### TO DO
Once the pictures are removed, output the remaining entries exactly as given.

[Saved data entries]
[Start of Attachment]

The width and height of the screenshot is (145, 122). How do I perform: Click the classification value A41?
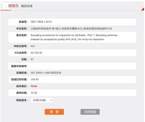coord(33,46)
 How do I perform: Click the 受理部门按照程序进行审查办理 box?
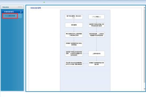point(96,64)
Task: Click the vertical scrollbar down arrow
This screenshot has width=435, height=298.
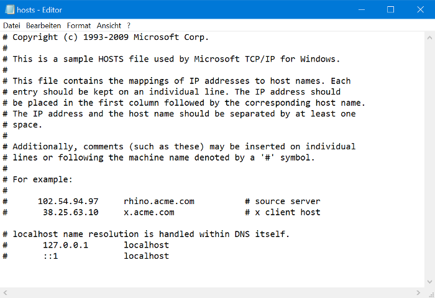Action: click(x=429, y=282)
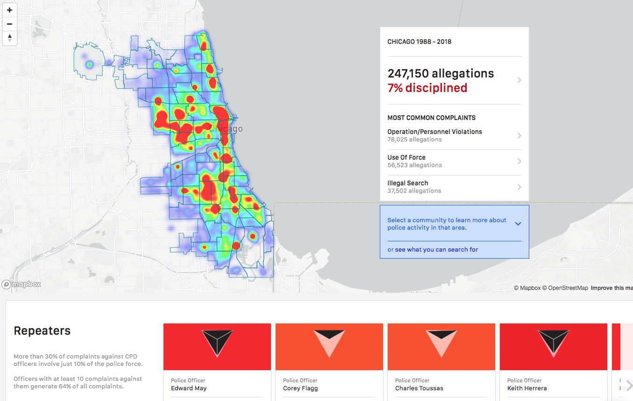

[End of Attachment]

### EXERCISE RESULT
The width and height of the screenshot is (145, 122). How do I perform: Click the classification value A41?
coord(33,46)
 How do I perform: Click the 受理部门按照程序进行审查办理 box?
point(96,64)
Task: Click the vertical scrollbar down arrow
This screenshot has width=435, height=298.
Action: click(x=429, y=282)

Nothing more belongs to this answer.